One thing about fish is we don’t always give them enough credit for being able to find forage in murky/stained water. Even if a person with human abilities and senses cannot imagine how a fish can locate a size 4 whatever in water with a foot of visiblilty, the fish can and do have that ability.

Anyway, I fish with redfish crack, Borski sliders, Gartside soft hackle streamers for sight or otherwise fly fishing. Size 2-4 redfish crack, size 4 Borski sliders, size 2-1/0 gartside soft hackle streamers.


----------



## Jason M (Aug 13, 2017)

If I was blind casting I'd use something that makes a bit of noise, especially if your water is a bit off color. Gurgler, top water, slider, diver or something with rattles.


----------



## btpeck14 (Mar 18, 2021)

In the Northeast, we do a lot of blind casting for stripers. Perfect fly for this is the snake fly. You can tie it in any size or color. It has a ton of movement and pushes a bit of water with the spun deer hair.


----------



## SS06 (Apr 6, 2021)

Chartreuse gurgler is my goto for blind casting


----------



## Cory Michner (Jan 28, 2020)

When the conditions in Texas don't cooperate and blind casting is the order of the day, a slightly weighted Seaducer is absolutely my go-to. Easy to cast, easy to control the depth and speed of retrieve without hanging on bottom, and the head/hackle tail combo pushes a lot of water. 

Orlando outfitters has some good options, though I like a slightly bigger hook and bead chan eyes instead of lead or unweighted. Unless you need to fish deep I'd go unweighted and, like mentioned above, #2 clouser you should be covered.


----------



## HelthInsXpert (Jan 24, 2018)

Have you ever considered trying a paddleboard instead of a kayak (or even instead of a skiff?). I've got a Waterman, but find myself fishing off of a paddleboard 95% of the time. Being able to SEE the fish is really the whole objective in fly-fishing for me. 
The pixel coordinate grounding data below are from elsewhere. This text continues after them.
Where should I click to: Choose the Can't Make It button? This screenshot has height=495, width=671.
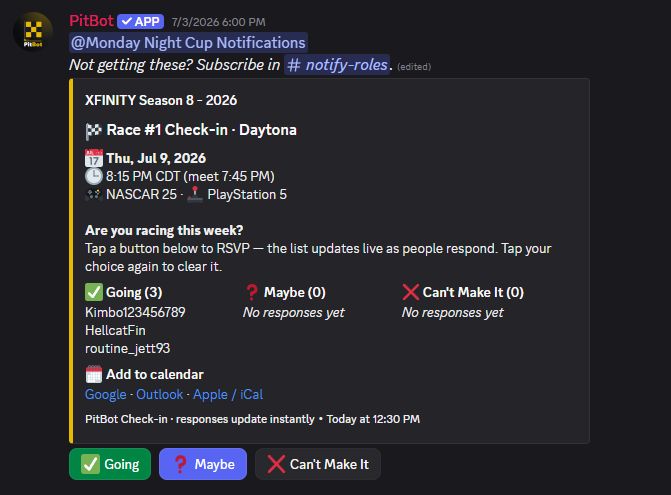318,464
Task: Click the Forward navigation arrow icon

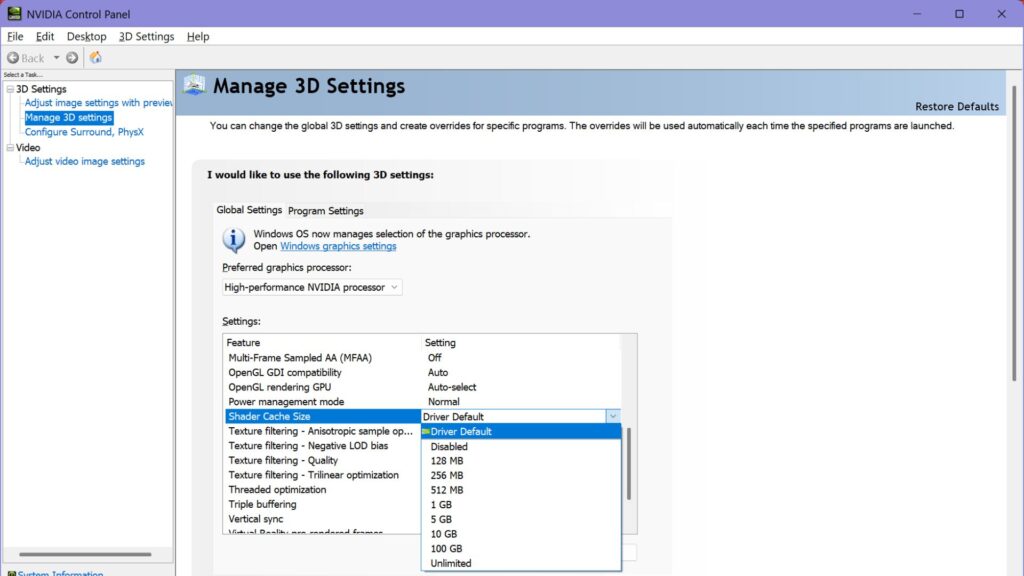Action: point(71,57)
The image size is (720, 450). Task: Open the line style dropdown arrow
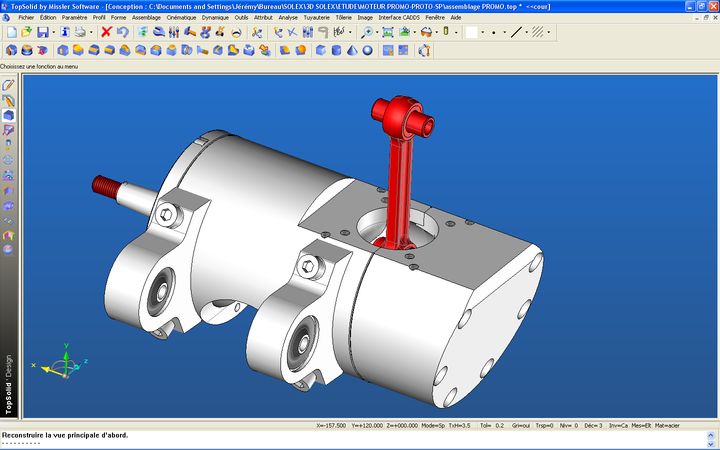tap(527, 32)

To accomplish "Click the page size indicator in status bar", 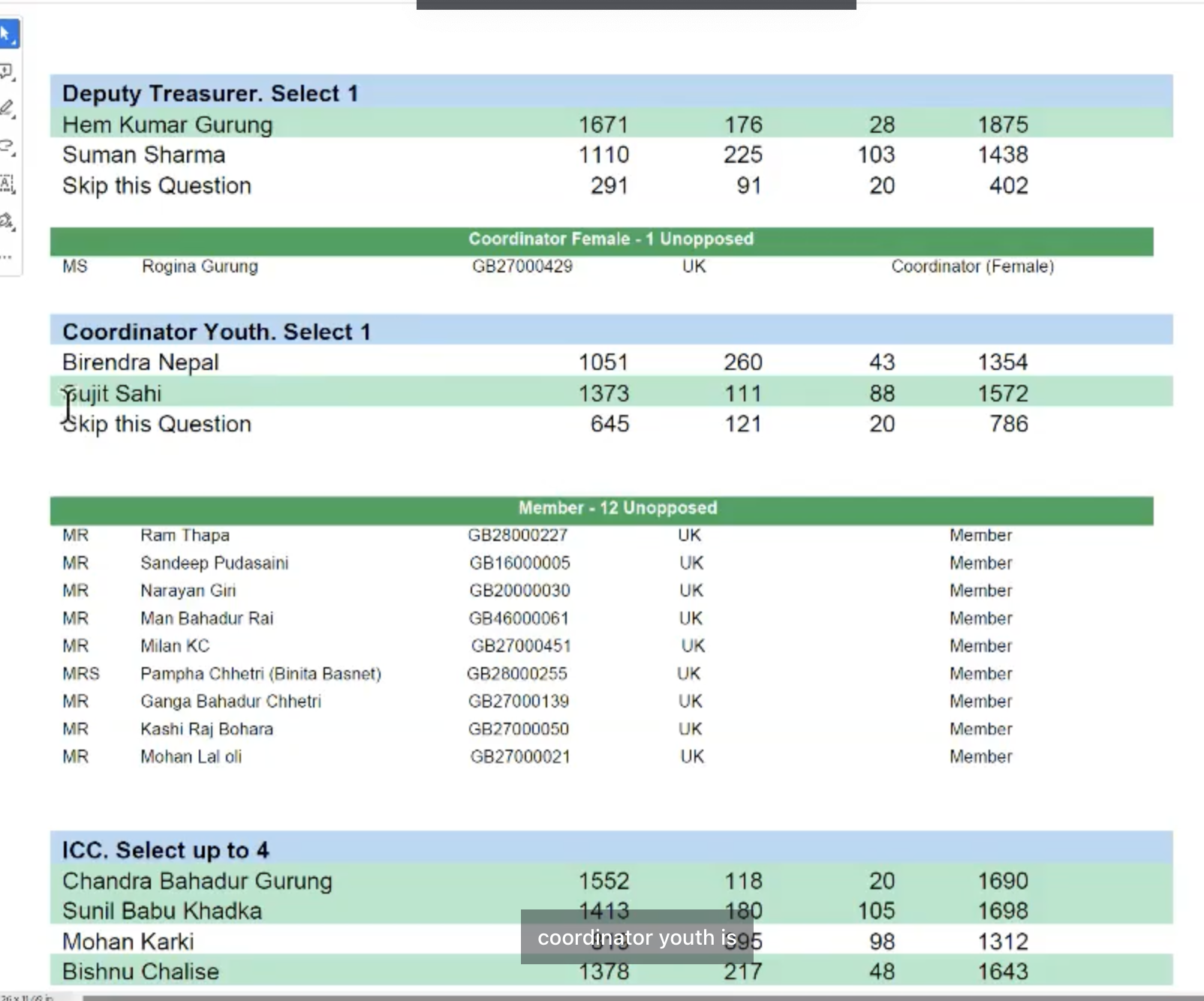I will [27, 997].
However, to answer your question regarding flies. I like anything with a big EYE! I think the eyes do a lot, and I prefer unweighted eyes. I don't really like my flies landing with a huge plop. Tie a nice black/purple baitfish with bigger eyes than you think look realistic and it will catch fish.


----------



## Cory Michner (Jan 28, 2020)

HelthInsXpert said:


> Have you ever considered trying a paddleboard instead of a kayak (or even instead of a skiff?). I've got a Waterman, but find myself fishing off of a paddleboard 95% of the time. Being able to SEE the fish is really the whole objective in fly-fishing for me.
> 
> However, to answer your question regarding flies. I like anything with a big EYE! I think the eyes do a lot, and I prefer unweighted eyes. I don't really like my flies landing with a huge plop. Tie a nice black/purple baitfish with bigger eyes than you think look realistic and it will catch fish.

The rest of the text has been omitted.